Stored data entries
################

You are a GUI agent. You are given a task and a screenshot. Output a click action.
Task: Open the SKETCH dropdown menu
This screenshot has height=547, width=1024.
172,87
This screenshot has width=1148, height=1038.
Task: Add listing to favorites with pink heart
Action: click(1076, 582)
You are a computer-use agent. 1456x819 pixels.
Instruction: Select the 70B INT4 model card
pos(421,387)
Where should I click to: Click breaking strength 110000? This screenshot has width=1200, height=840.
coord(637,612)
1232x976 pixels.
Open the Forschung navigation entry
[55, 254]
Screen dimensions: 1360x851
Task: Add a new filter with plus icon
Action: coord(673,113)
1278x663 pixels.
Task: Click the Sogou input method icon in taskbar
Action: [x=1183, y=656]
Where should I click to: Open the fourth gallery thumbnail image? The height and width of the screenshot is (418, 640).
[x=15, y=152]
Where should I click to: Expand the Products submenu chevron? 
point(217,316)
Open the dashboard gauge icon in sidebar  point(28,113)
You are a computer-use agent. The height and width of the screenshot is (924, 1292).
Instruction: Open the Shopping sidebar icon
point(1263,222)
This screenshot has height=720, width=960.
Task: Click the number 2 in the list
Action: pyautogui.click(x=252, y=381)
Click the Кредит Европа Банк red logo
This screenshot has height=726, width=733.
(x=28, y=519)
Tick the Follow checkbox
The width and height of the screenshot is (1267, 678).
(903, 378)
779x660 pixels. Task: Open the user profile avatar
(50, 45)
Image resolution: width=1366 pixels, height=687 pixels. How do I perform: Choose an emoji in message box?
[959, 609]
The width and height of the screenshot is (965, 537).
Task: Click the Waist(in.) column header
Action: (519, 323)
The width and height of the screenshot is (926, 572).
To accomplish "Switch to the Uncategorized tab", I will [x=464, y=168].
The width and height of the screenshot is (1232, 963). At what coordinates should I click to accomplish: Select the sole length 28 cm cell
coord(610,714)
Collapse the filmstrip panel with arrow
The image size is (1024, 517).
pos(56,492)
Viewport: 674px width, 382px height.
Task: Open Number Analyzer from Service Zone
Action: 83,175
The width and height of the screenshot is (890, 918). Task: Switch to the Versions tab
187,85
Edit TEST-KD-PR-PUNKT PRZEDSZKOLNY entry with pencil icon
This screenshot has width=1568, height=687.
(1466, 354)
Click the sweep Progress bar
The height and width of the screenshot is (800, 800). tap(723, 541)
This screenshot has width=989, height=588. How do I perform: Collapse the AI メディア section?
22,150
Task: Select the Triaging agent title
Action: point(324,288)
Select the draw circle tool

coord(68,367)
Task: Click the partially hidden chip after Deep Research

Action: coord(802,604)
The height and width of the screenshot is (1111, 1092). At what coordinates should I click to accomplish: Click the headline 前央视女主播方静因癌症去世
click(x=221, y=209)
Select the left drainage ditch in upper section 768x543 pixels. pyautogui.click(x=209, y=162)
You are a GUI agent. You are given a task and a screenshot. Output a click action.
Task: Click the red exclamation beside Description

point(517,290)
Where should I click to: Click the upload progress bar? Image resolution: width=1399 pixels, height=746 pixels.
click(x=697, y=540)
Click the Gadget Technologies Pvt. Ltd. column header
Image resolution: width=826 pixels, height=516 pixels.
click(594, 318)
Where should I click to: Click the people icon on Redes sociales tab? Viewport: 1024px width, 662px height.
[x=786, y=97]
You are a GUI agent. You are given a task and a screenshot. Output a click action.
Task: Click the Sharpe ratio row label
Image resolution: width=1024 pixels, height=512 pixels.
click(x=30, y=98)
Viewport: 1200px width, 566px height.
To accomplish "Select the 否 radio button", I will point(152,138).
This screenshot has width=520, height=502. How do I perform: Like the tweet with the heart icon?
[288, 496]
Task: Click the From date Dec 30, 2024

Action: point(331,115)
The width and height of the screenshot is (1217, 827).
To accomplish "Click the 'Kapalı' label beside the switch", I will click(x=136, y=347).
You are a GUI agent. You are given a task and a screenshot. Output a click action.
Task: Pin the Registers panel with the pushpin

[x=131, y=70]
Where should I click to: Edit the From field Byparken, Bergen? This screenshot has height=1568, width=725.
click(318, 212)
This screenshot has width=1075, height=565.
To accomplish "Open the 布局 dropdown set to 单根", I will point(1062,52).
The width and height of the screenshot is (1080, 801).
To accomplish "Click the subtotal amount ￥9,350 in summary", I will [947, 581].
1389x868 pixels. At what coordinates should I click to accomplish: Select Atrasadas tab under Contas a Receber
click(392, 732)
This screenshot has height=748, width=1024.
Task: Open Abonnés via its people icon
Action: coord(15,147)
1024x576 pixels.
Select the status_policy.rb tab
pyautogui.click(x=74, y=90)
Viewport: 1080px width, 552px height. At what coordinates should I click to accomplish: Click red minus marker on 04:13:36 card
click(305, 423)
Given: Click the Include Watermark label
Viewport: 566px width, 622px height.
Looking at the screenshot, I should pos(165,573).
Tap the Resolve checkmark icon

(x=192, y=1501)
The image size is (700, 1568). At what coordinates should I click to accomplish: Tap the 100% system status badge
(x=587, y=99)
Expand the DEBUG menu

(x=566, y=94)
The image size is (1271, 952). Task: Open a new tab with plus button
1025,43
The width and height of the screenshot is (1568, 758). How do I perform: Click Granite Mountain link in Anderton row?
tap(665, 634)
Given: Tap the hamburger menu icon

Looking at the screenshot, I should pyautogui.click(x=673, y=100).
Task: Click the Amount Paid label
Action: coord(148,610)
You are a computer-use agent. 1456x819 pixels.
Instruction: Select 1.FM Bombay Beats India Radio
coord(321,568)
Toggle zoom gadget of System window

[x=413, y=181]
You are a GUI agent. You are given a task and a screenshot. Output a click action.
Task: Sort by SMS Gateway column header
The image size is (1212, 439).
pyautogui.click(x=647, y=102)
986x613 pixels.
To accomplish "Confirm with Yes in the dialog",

################

The entries must all be transcribed exactly.

**TASK RESPONSE**
You are a GUI agent. You are given a task and a screenshot. Output a click action.
Task: Open the SKETCH dropdown menu
This screenshot has height=547, width=1024.
172,87
This screenshot has width=1148, height=1038.
Task: Add listing to favorites with pink heart
Action: click(1076, 582)
You are a computer-use agent. 1456x819 pixels.
Instruction: Select the 70B INT4 model card
pos(421,387)
Where should I click to: Click breaking strength 110000? This screenshot has width=1200, height=840.
coord(637,612)
1232x976 pixels.
Open the Forschung navigation entry
[55, 254]
Screen dimensions: 1360x851
Task: Add a new filter with plus icon
Action: coord(673,113)
1278x663 pixels.
Task: Click the Sogou input method icon in taskbar
Action: [x=1183, y=656]
Where should I click to: Open the fourth gallery thumbnail image? The height and width of the screenshot is (418, 640).
[x=15, y=152]
Where should I click to: Expand the Products submenu chevron? 
point(217,316)
Open the dashboard gauge icon in sidebar  point(28,113)
You are a computer-use agent. The height and width of the screenshot is (924, 1292).
Instruction: Open the Shopping sidebar icon
point(1263,222)
This screenshot has height=720, width=960.
Task: Click the number 2 in the list
Action: pyautogui.click(x=252, y=381)
Click the Кредит Европа Банк red logo
This screenshot has height=726, width=733.
(x=28, y=519)
Tick the Follow checkbox
The width and height of the screenshot is (1267, 678).
(903, 378)
779x660 pixels. Task: Open the user profile avatar
(50, 45)
Image resolution: width=1366 pixels, height=687 pixels. How do I perform: Choose an emoji in message box?
[959, 609]
The width and height of the screenshot is (965, 537).
Task: Click the Waist(in.) column header
Action: (519, 323)
The width and height of the screenshot is (926, 572).
To accomplish "Switch to the Uncategorized tab", I will [x=464, y=168].
The width and height of the screenshot is (1232, 963). At what coordinates should I click to accomplish: Select the sole length 28 cm cell
coord(610,714)
Collapse the filmstrip panel with arrow
The image size is (1024, 517).
pos(56,492)
Viewport: 674px width, 382px height.
Task: Open Number Analyzer from Service Zone
Action: 83,175
The width and height of the screenshot is (890, 918). Task: Switch to the Versions tab
187,85
Edit TEST-KD-PR-PUNKT PRZEDSZKOLNY entry with pencil icon
This screenshot has width=1568, height=687.
(1466, 354)
Click the sweep Progress bar
The height and width of the screenshot is (800, 800). tap(723, 541)
This screenshot has width=989, height=588. How do I perform: Collapse the AI メディア section?
22,150
Task: Select the Triaging agent title
Action: point(324,288)
Select the draw circle tool

coord(68,367)
Task: Click the partially hidden chip after Deep Research

Action: coord(802,604)
The height and width of the screenshot is (1111, 1092). At what coordinates should I click to accomplish: Click the headline 前央视女主播方静因癌症去世
click(x=221, y=209)
Select the left drainage ditch in upper section 768x543 pixels. pyautogui.click(x=209, y=162)
You are a GUI agent. You are given a task and a screenshot. Output a click action.
Task: Click the red exclamation beside Description

point(517,290)
Where should I click to: Click the upload progress bar? Image resolution: width=1399 pixels, height=746 pixels.
click(x=697, y=540)
Click the Gadget Technologies Pvt. Ltd. column header
Image resolution: width=826 pixels, height=516 pixels.
click(594, 318)
Where should I click to: Click the people icon on Redes sociales tab? Viewport: 1024px width, 662px height.
[x=786, y=97]
You are a GUI agent. You are given a task and a screenshot. Output a click action.
Task: Click the Sharpe ratio row label
Image resolution: width=1024 pixels, height=512 pixels.
click(x=30, y=98)
Viewport: 1200px width, 566px height.
To accomplish "Select the 否 radio button", I will point(152,138).
This screenshot has width=520, height=502. How do I perform: Like the tweet with the heart icon?
[288, 496]
Task: Click the From date Dec 30, 2024

Action: point(331,115)
The width and height of the screenshot is (1217, 827).
To accomplish "Click the 'Kapalı' label beside the switch", I will click(x=136, y=347).
You are a GUI agent. You are given a task and a screenshot. Output a click action.
Task: Pin the Registers panel with the pushpin

[x=131, y=70]
Where should I click to: Edit the From field Byparken, Bergen? This screenshot has height=1568, width=725.
click(318, 212)
This screenshot has width=1075, height=565.
To accomplish "Open the 布局 dropdown set to 单根", I will point(1062,52).
The width and height of the screenshot is (1080, 801).
To accomplish "Click the subtotal amount ￥9,350 in summary", I will [947, 581].
1389x868 pixels. At what coordinates should I click to accomplish: Select Atrasadas tab under Contas a Receber
click(392, 732)
This screenshot has height=748, width=1024.
Task: Open Abonnés via its people icon
Action: coord(15,147)
1024x576 pixels.
Select the status_policy.rb tab
pyautogui.click(x=74, y=90)
Viewport: 1080px width, 552px height. At what coordinates should I click to accomplish: Click red minus marker on 04:13:36 card
click(305, 423)
Given: Click the Include Watermark label
Viewport: 566px width, 622px height.
Looking at the screenshot, I should pos(165,573).
Tap the Resolve checkmark icon

(x=192, y=1501)
The image size is (700, 1568). At what coordinates should I click to accomplish: Tap the 100% system status badge
(x=587, y=99)
Expand the DEBUG menu

(x=566, y=94)
The image size is (1271, 952). Task: Open a new tab with plus button
1025,43
The width and height of the screenshot is (1568, 758). How do I perform: Click Granite Mountain link in Anderton row?
tap(665, 634)
Given: Tap the hamburger menu icon

Looking at the screenshot, I should pyautogui.click(x=673, y=100).
Task: Click the Amount Paid label
Action: coord(148,610)
You are a computer-use agent. 1456x819 pixels.
Instruction: Select 1.FM Bombay Beats India Radio
coord(321,568)
Toggle zoom gadget of System window

[x=413, y=181]
You are a GUI agent. You are given a task and a screenshot. Output a click action.
Task: Sort by SMS Gateway column header
The image size is (1212, 439).
pyautogui.click(x=647, y=102)
986x613 pixels.
To accomplish "Confirm with Yes in the dialog",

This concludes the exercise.